I'm so not in a summer groove yet, though we're hopping in and out of the little pool on the grass daily now.  I suppose it's OK because with teaching summer never really happened 'til July so I'm not totally behind the ball, but everything seems blah and gucha gucha.  It's time to reorient, have a little fun and chill out.  I have so many fun ideas for things to do as a family, for things to create for us and for the little shop.  I want to buy new flip flops.  I want to finish some rompers for the boy to romp in.  I need about ten more hours in the week (well, ten more boy-is-sleeping-peacefully hours) and I need a margarita and nachos. 

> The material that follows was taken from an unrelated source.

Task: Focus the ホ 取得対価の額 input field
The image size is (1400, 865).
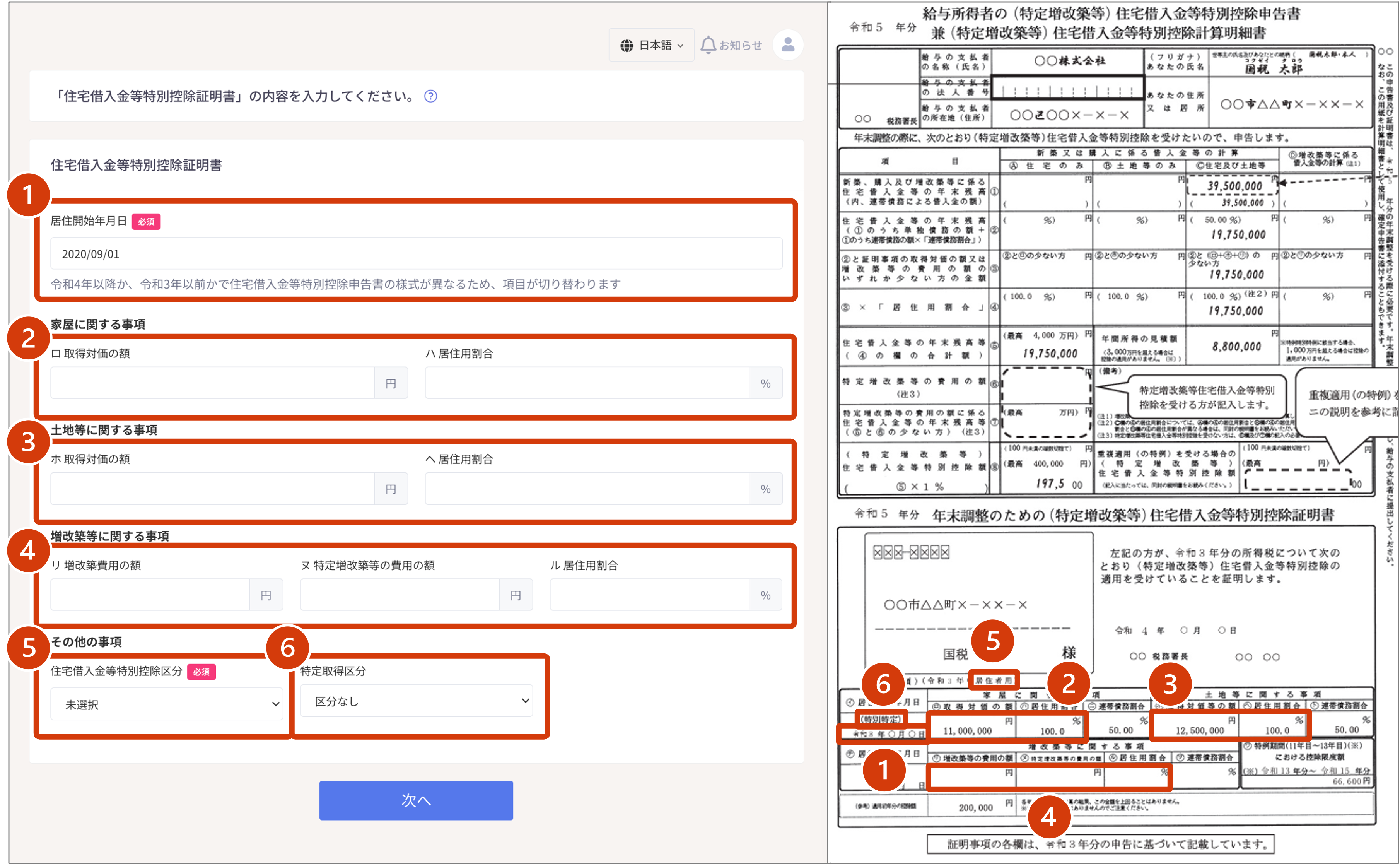Action: click(212, 489)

And just because this is what I think about when I run errands in the car: Isn't that one of the most fascinating things there is to think about... How language, thought, and culture develop?  How those concepts and words are formed and how the space for that development happens.  What comes first?  If you think differently with new words for things, how do toddlers cope with the incredible number of new happenings in their minds?  Yesterday the boy just started using the word "in."  He wants us to go in the car or in the store, and he wants elephant to go in the bathtub.  He also has us go through everyone we know when things come up.  For example, if I mention that I like cookies we have to go through everyone to determine whether they like cookies or not.  He gets this über-concentrated look and squinches up his whole face, and I can tell he's learning about classification and grouping and how to negate something with our linguistic structure and who knows what else.  Maybe he just really wants to learn about who likes cookies or not, but I think I can actually see those synapses forming in his brain.  It sort-of makes you want to run out and learn something new.

What's with the photo?  The sun has graced our house and yard (the town too, I guess) for, like, four days in a row.  It's amazing!  I love that the light changes how you see everything, and I had this vintage goodness sitting out the other morning.  Texture, detail, old and new...  Perhaps the sunshine will help me think in a new, sunshine way.  A newer conceptual space to clear the gucha gucha feelings, to make way for sandy toes and easier laughter.